From the wider perspective, the answer is clear. Burqas should be banned only if the women who wear them do so out of a sense of compulsion.

The stock-in-trade reasons that are given for banning the burqa are demonstrably flawed and are often no more than thinly veiled anti-Muslim rants.

There are no proven cases in Australia (or New Zealand) of criminals using burqas as disguises. Hence it is nonsense to challenge burqas on security grounds.

Facial expressions are important but not essential for meaningful communication. Books, the rise of talk-back radio and email conclusively demonstrate that you don't need to be staring at someone to understand them.

This equally applies to judging a person's credibility, even in court room situations.

Empirical studies repeatedly show that body language and facial expressions are poor indicators of veracity - normally they just evince stress.

The fact that some people find the burqa jarring or confronting is not in doubt. But what is beyond doubt is that personal liberty and the right to engage in self-regarding conduct trumps the overly sensitive dispositions of individuals who disagree with the fashion choices of others.

Still, we might be better off banning the burqa. Not because it is necessary for the community. Rather, the women inside them might need our liberation.

Paternalism is ugly, but uglier still is oppression - under any guise, whether it is religion or culture. Indeed, many Muslim women might say that it is their choice to wear the burqa but this is only the start of the inquiry.

As the Australian High Court noted in the recent decision of The Queen v Tang (the "slavery case") consent can be consistent, even with slavery. People sometimes choose to sell themselves into slavery but that doesn't mean that as a community we should tolerate the practice.

To get to the bottom of the burqa debate we need to understand what is driving the choices of the women under the burqa. If their choice turns out to be fully free and informed, society has no basis for imposing its whims on their dress code.

The circumstantial evidence, however, points to oppression as being at least one factor that influences women to wear a burqa.

Any extreme form of human conduct needs to be analysed closely. It is counter-intuitive to think that any free person would chose to erect a physical screen between themselves and the outside world.

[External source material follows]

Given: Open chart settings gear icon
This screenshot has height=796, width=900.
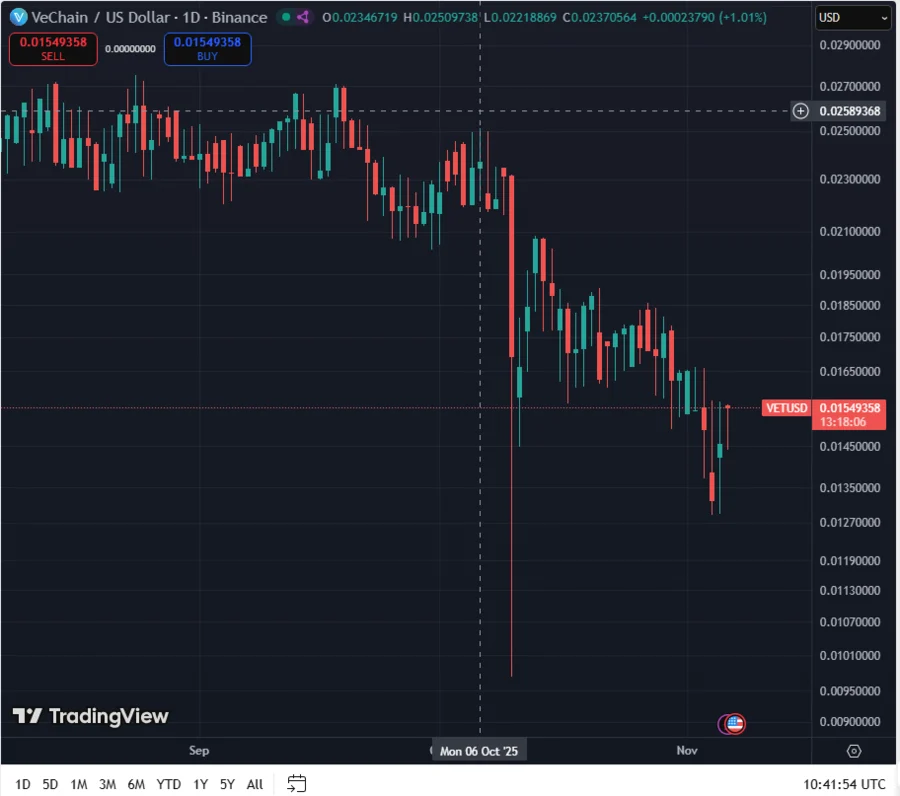Looking at the screenshot, I should tap(854, 751).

The nature of the human condition is to pursue and engage in social contact and intercourse. It enriches life and recent studies show that it is even conducive to longevity.

Secondly, it is telling that 100 per cent of the people wearing burqas are women and that these women all come from a culture that has been shown to represses women.

None of these circumstances are of course decisive. The women under the burqa may be able to project rational reasons why they freely prefer the burqa to showing their face.

In conjunction with a study focusing on the influences on women wearing burqas, empirical data also needs be obtained to see if the lifestyle predicament of women wearing burqas is indicative of oppression.

Are a disproportionate number of women who wear burqas married - and hence have a potentially oppressive influence in their lives?

Do women who wear burqas have lower levels of educational and career attainments than other similarly placed women?

It is only once we find the answers to such issues that we can make a sensible and informed judgment about whether we should ban or restrict the burqa, as has been done in France, Turkey and Denmark.

Until then the debate will continue to consist of the emoting of the equally flawed politically correct and anti-Muslim lobbies. And during this debate, the default position is that the burqa stays.

The proper bounds of liberty were identified about 150 years ago by British philosopher John Stuart Mill.

He said: "The only purpose for which power can be rightfully exercised over any member of a civilised community, against his will, is to prevent harm to others. His own good, either physical or moral, is not sufficient warrant."

Ostensibly, Muslim women choose to wear the burqa. Unless empirically founded evidence is obtained to show that this choice is less then fully free, we need to respect their decisions.

At this stage, the bigger threat to our social cohesion is not the burqa but the calls to ditch it. Once the overblown sensitivities of others start constituting a basis for curtailing our freedoms, liberty in many forms will be lost.

* Professor Mirko Bagaric, of Deakin University, is author of Australian Human Rights Law.